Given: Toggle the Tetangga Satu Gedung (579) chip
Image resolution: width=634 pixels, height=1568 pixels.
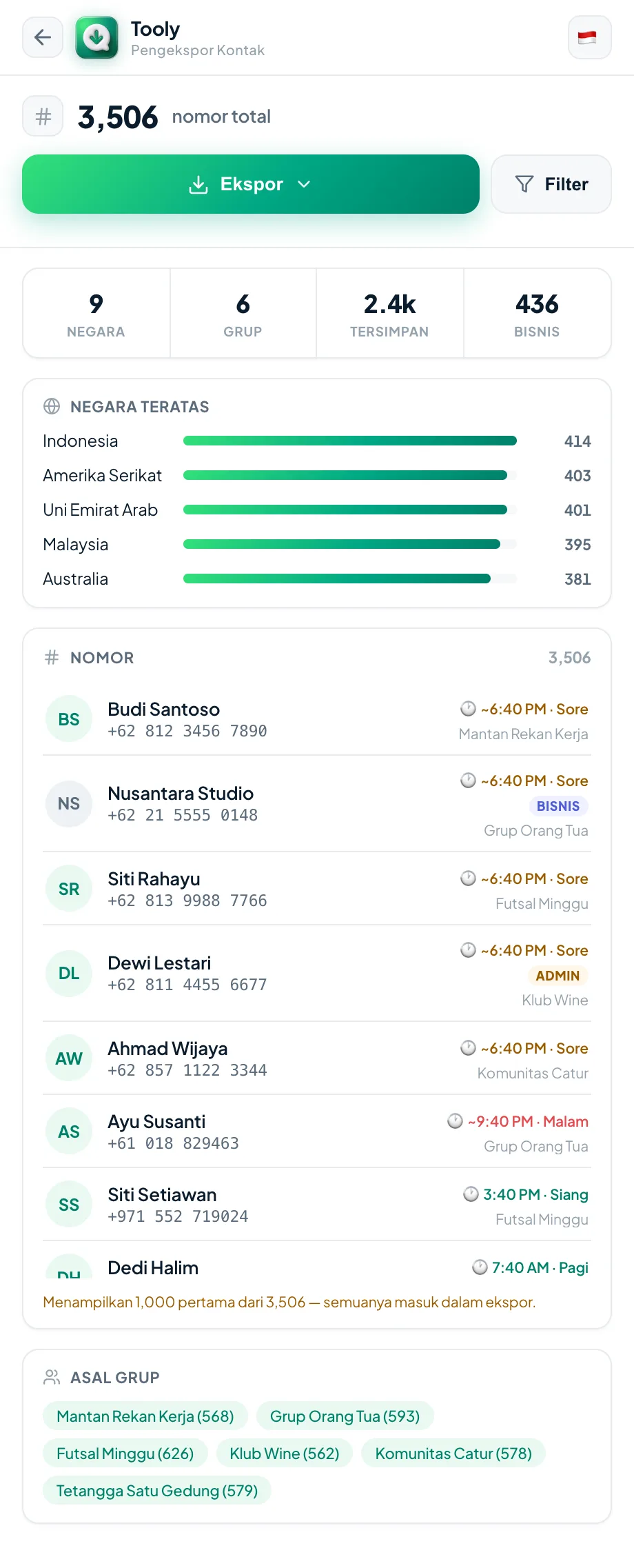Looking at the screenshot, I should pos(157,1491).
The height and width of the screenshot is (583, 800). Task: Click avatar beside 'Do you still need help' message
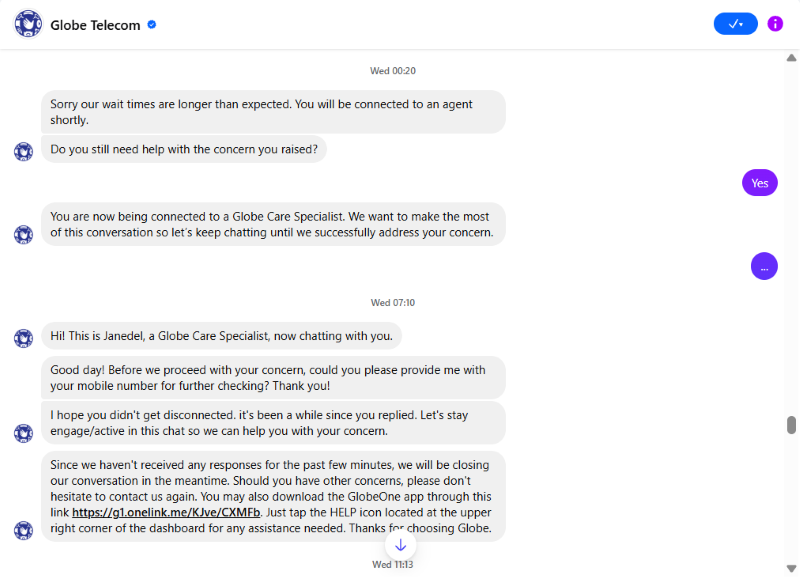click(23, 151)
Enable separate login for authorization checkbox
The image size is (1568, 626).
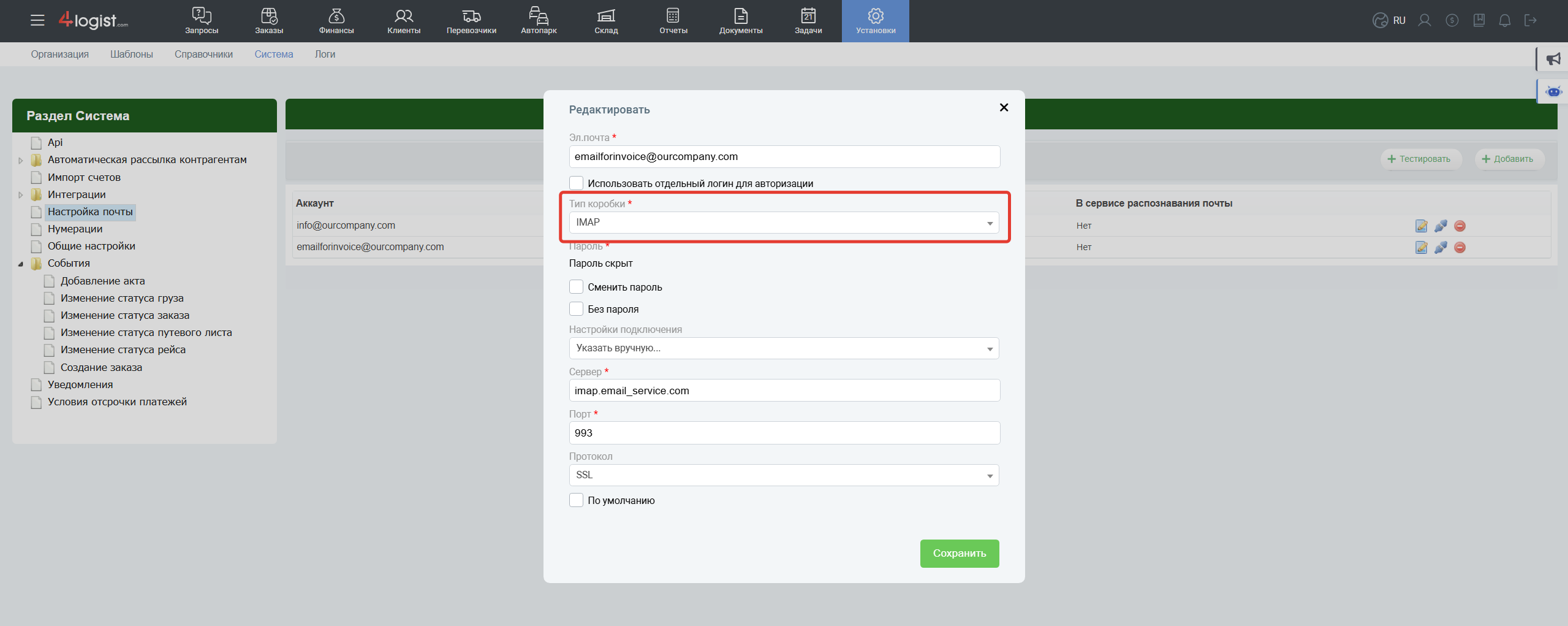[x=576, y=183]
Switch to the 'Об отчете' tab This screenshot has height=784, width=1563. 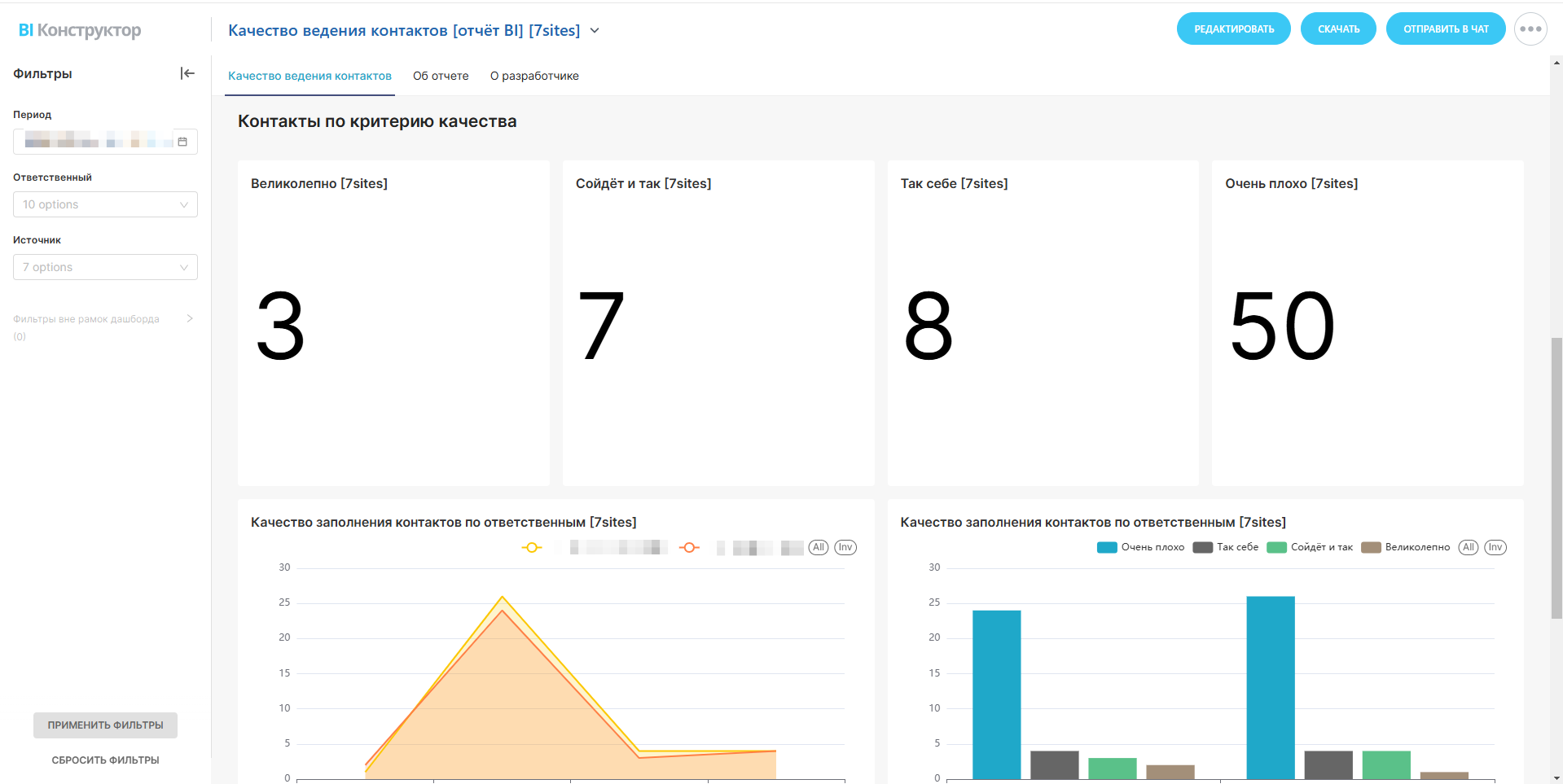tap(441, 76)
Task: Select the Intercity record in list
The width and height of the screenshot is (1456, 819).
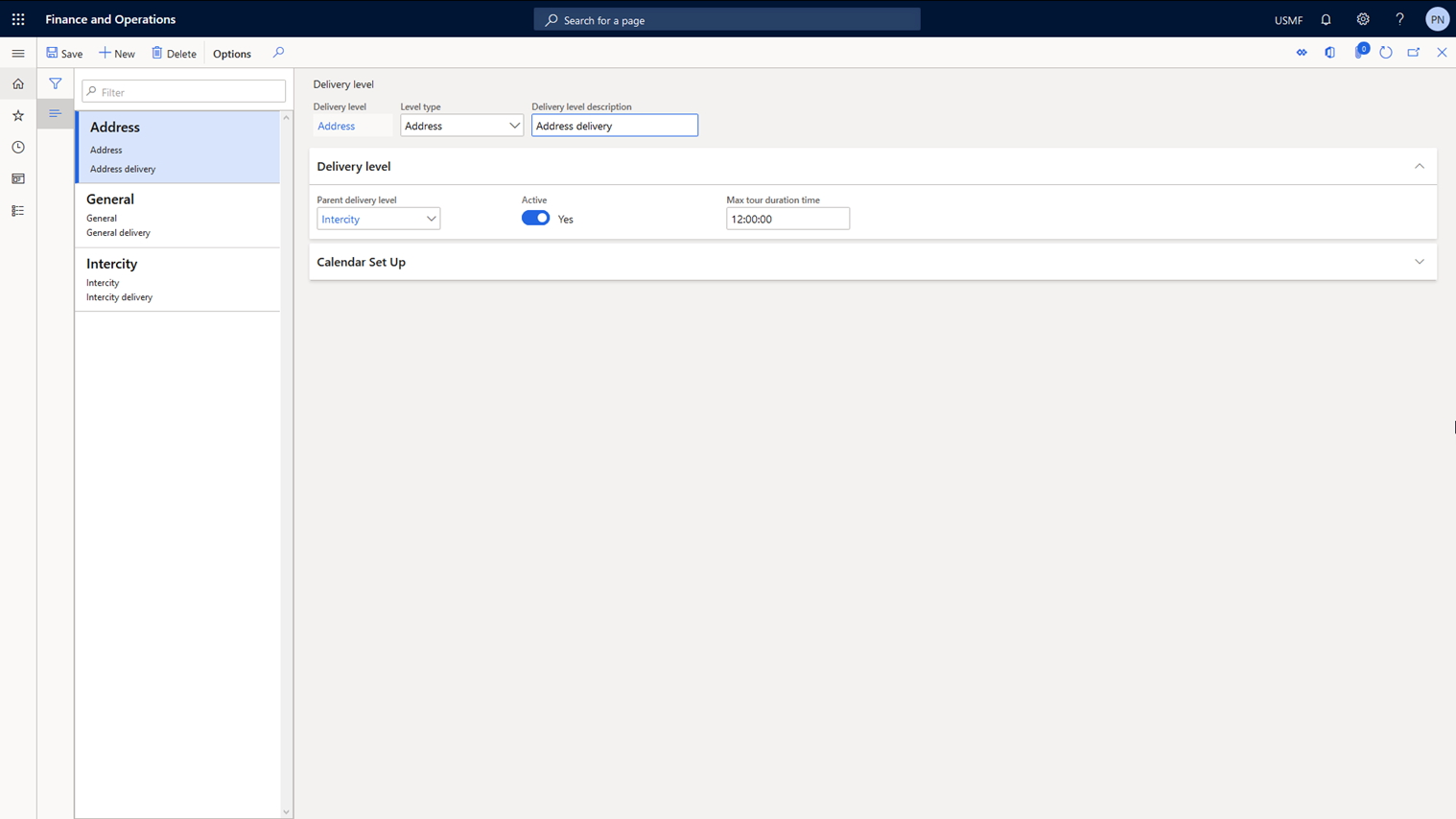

▬▬▬

### WHAT YOU NEED TO DO:
Reproduce exactly, with every picture left out, the lines from the one that contains "Task: Select the Intercity record in list" to the final line of the records above.

### SOLUTION FOR THIS EXERCISE:
Task: Select the Intercity record in list
The width and height of the screenshot is (1456, 819).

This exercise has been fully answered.